Les syndicats médicaux, associés à quelques syndicats (CGT, FO, CGC, CFTC), semblent avoir trouvé la formule magique qui permettra une maîtrise des dépenses conviviale et unanime : La "Maîtrise médicalisée".

C'est donc cette maîtrise, qui serait la "gentille", opposée à la "méchante", la maîtrise dite "comptable", qui consiste à prélever collectivement sur tous les honoraires des médecins les dépassements de budget, y compris et surtout de prescription. Cette maîtrise là, qui à vrai dire a été réduite à l'état de simple menace par diverses péripéties politico-judiciaires, est vécue comme une injuste punition, qui sanctionne bons et mauvais éléments. On réclame donc un retour à la maîtrise "médicalisée", assortie à la rigueur de sanctions individualisées.

Le propos, ressassé à l'infini dans le Quotidien du médecin, s'accompagne souvent d'un codicille qui spécifie qu'il serait bon, avant de prétendre arrêter des enveloppes, "d'évaluer les besoins".

Tout cela parait à première vue frappé au coin du bon sens. Toutefois, si on creuse un peu, le vernis de la cohérence s'écaille-t-il?

Mais au fait, qu’est-ce au juste que la "Maîtrise médicalisée"? Pour ceux qui s'en souviennent, la MMDS se compose de trois éléments qu'il est intéressant d'analyser un peu :

  • Le codage (des médicaments, des actes et des pathologies), qui permet enfin de savoir ce qu'on rembourse et pourquoi. (rappelons que le codage existant se limite à quelques C, V et autres Z, ce qui ne dit pas très précisément à quoi les milliards de l'Assurance maladie sont consacrés).
  • Les RMO, " références médicales opposables ", puisqu'en effet aucune référence ne permet actuellement d'opposer à un médecin qu'il "n'y avait pas lieu" de prescrire tant d'antibiotiques et de sirop au petit de Mme Durand. En pratique, on ne peut sanctionner que le non respect de la Nomenclature, c'est à dire peu de choses, sauf à faire dire à ladite Nomenclature la qualité des soins, ce qui nécessite des contorsionnements médico-administratifs héroïques, car elle n'est pas faite pour cela.
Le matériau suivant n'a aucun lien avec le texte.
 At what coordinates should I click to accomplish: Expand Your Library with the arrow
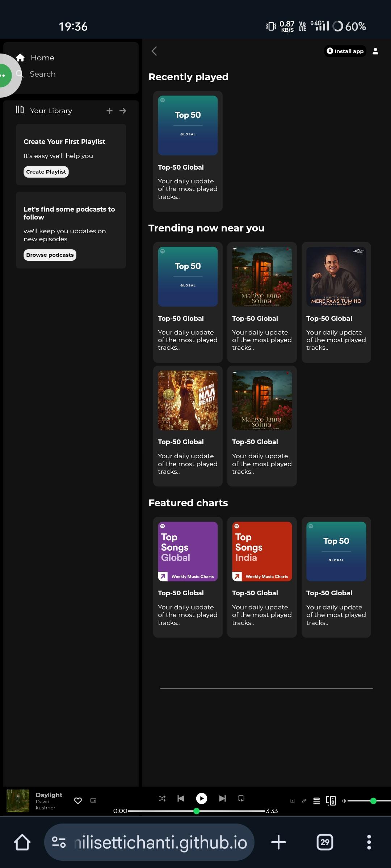click(123, 111)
Le non respect des Rmo devait être sanctionné par un tribunal idoine, le CMR (Comité médical régional).
  • Le Carnet de santé permettant aux médecins ‘’prenants’’ de savoir ce que les médecins ‘’cédants’’ avaient déjà prescrit à leurs patients.
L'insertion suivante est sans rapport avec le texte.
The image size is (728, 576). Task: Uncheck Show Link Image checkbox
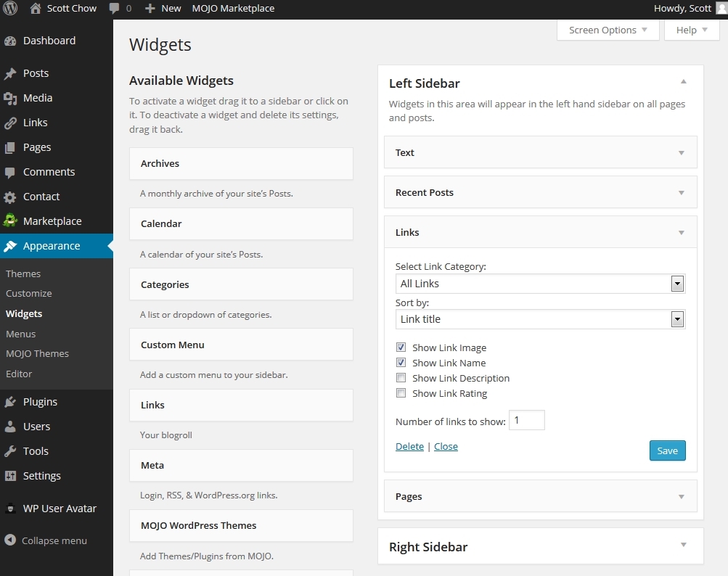pos(401,347)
Quelles ont été les aventures de cette MMDS, aujourd'hui prônée comme la solution à tous les problèmes par tous ceux qui ont mis tant de mauvaise grâce à la mettre en oeuvre en son temps?
Reconnaissons tout de même à la CSMF le courage d'avoir assumé à l'époque la mise en œuvre de cette maîtrise. Les dirigeants et les cadres des caisses qui ont accompagné les médecins syndicalistes sur le terrain se souviennent avec émotion des sympathiques soirées passées à présenter les RMO jusques aux fin fond de nos campagnes. A vrai dire le premier kit de RMO faisait largement consensus, et aurait pu se résumer en une seule : "Il n'y a pas lieu de prescrire n'importe quoi à n'importe qui au prétexte que c'est remboursé". Par contre, ce qui provoqua un tollé fut une obligation d'un début de codage (du genre il faut mettre R ou HR, référence ou hors références), imposée par on ne sait quelle autorité nationale, ni pourquoi d'ailleurs, qui compliquait inutilement l'affaire, et fut très vite abandonné.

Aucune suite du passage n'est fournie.